|
|||||||||||||||||||||
|
Sevgili dinleyiciler, Giray Fidan'la sohbetimizin üçüncü bölümünden merhaba.
CRI- Çin hükümetinden araştırma bursu alarak Çin'e geldiğinizi söylediniz. Çin hükümetinin, bir öğrenciye burs verme kıstasları nelerdir?
G.F.- Belli bir proje üretmeniz gerekiyor ve bu projeyi, Milli Eğitim Bakanlığı kanalıyla zaten, Milli Eğitim Bakanlığı'nın internet sitesinde de yayınlanıyor bunlar. Bu kanalla projenizi sunarsanız eğer, mantıklı bir projeyse, yani işe yarayacak bir şeyse, o zaman rahatlıkla kabul ediyorlar, buraya gelebilirsiniz. Buradaki üniversite imkanları çok, çok iyi Türkiye'yle karşılaştırdığımız zaman, söylenebilir ki, buranın üniversite imkanları Türkiye'ye göre, çok daha iyi. Bir burslu öğrenci için, bir yabancı öğrenci için çok, çok iyi. Hangi alanda çalışma yapacaklarını bulurlarsa ona göre, burada zaten her alanda, çalışma yapan üniversiteler var. O şekilde buraya gelebilirler.
CRI- Aynı zaman da turist rehberliği yapıyorsunuz. Böylesine farklı bir dilde rehberlik yapmanın ve ülkemizi tanıtmanın zorlukları nelerdir?
G.F.- Bizim yaşadığımız zorluklarla, diğer dillerdeki rehberlerin zorluklarından pek farklı değil ama, şöyle bir avantajımız var bizim, Çinlilerle anlaşmak daha kolay. Biz doğulu olduğumuz için, onlar da aşağı yukarı doğulu oldukları için bunu söyleyebilirim. Hani, bu kadar zaman, Çinli turistlerle ve Çinlilerle birlikte olduktan sonra söyleyebileceğim şey şu; Çinliler ile Türkler arasında yüzde doksan beş benzerlik var. O yüzden çok fazla zorlandığımı söyleyemem. Çinliler sağduyulu insanlardır. Genelde ister istemez tabii ki, turizmde de oluyor bu. Bazı sorunlar çıkıyor bazen tur yaparken. Ama, o sorunların hiç birinde ben Çinlilerin, sıkıntı yarattıklarını görmedim açıkçası. Bugüne kadar rast gelmedim. O yüzden Çinlilerle çalışmak, oldukça iyidir. Tanıtırken neler olduğunu sorarsanız eğer, Çinliler, özellikle son zamanlarda gelen Çinliler, daha önce gelenlerin çok fazla Türkiye'den haberleri yoktu açıkçası yani. Geldikten sonra açıkçası, şurası neresi, burası neresi diye soranlar olurdu. Fakat, şu anda gelen Çinlilerin büyük çoğunluğu, çok bilinçli. Türkiye, onlar açısından da çok önemli bir ülke. Zira Türkiye, doğuyla batı arasında, tam arada kalmış bir ülke olduğu için, onlar açısından çok ilginç deneyimlere sahibiz biz. Biz, onlardan daha önce batıyla, muhatap olmak zorunda kalmışız, tarihimiz boyunca. Hatta şunu söyleyen Çinli tarihçiler var, "eğer Türkiye, yani Osmanlı o dönem, arada bulunmasıydı ve batılıların saldırılarına maruz kalmasıydı, belki Çin'e, yüz sene önce batılılar çoktan gelip, saldırmış olacaklardı. Böyle bir aslında Çin'e karşı, batının saldırılarına bir tampon görevimiz var ortada. O yüzden Çinliler, özellikle son dönem gelen Çinliler, hakikaten Türk kültürünü biliyor, okuyup, geliyorlar. Burada da herhalde, bir ilgi artışı var Türkiye'ye karşı ve ben umarım bu devam edecektir.

■ **Gösterilen Bilgiler**:

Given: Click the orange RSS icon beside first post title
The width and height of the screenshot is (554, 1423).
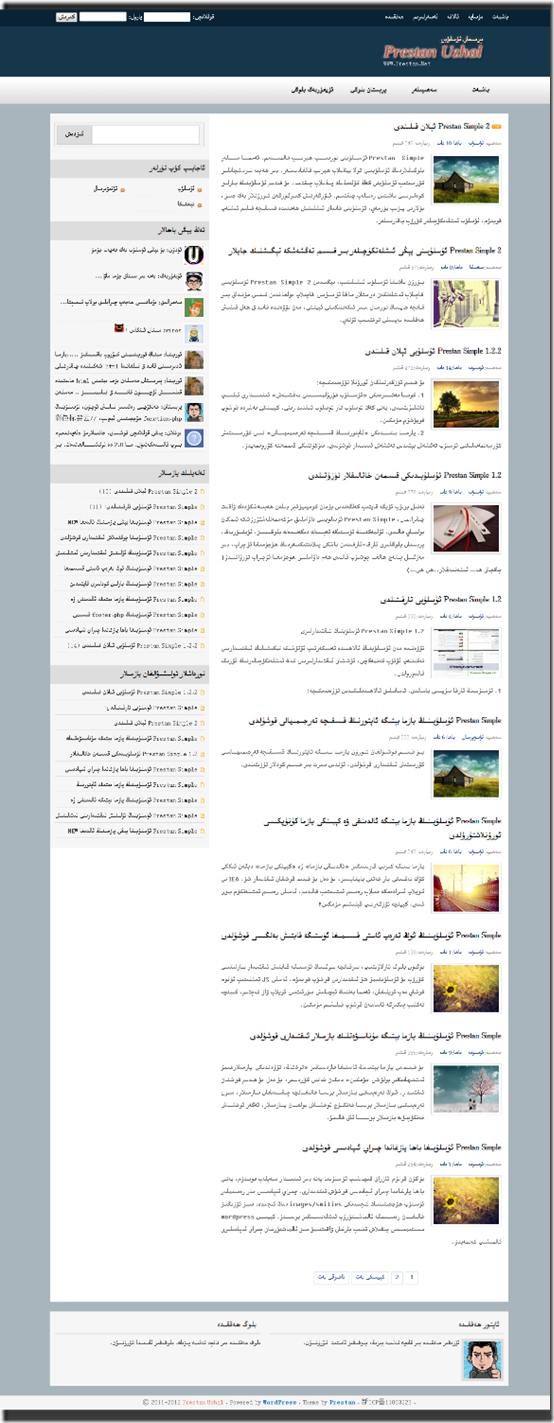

■ **Yönerge ve Koşullar**: Giray Fidan'la yapılan söyleşiyi kaldığı yerden sürdürünüz. Materyalin bu çalışmada herhangi bir rolü bulunmamaktadır.

■ **Görevin Yanıtı**:
CRI- Peki hemen, Çinli turistin, ülkemizde ilgi gösterdiği yerler, nerelerdir diye sorayım?
G.F.- En çok ilgi gösterilen yer, İstanbul. Onun dışında, Batı Anadolu Çinlilerin gittiği yerler. Doğu Anadolu henüz çok açılmış değil. İstanbul'u çok seviyor Çinliler. En önemli yer İstanbul Çinli turist için.
CRI- İşiniz gereği iletişimde olduğunuz malum Çinli turistle. Peki, genel profilleri nedir Çinli turistlerin?
G.F.- Çinliler, çok organizedirler bir kere. Yani, bir rehberin hayatındaki en önemli şey, organize turistle çalışmak olsa gerek. Genel itibariyle Çinliler, daha organizeler. Dediğim gibi, sağduyu sahibiler ve uyumludurlar turlarda ve hakikaten bilgi sahibi olan insana saygı duyarlar. Bilgi sahibiyseniz, emek vermişseniz ve sizin bildiğinizi fark etmişse Çinli turist size, çok saygı duyacaktır.
CRI- Giray Bey, sohbetimizi özellikle Çin'e ve Çinceye merak sarmış konuklarımıza tavsiyelerinizle bitirmek isterim. Nelerdir önerileriniz?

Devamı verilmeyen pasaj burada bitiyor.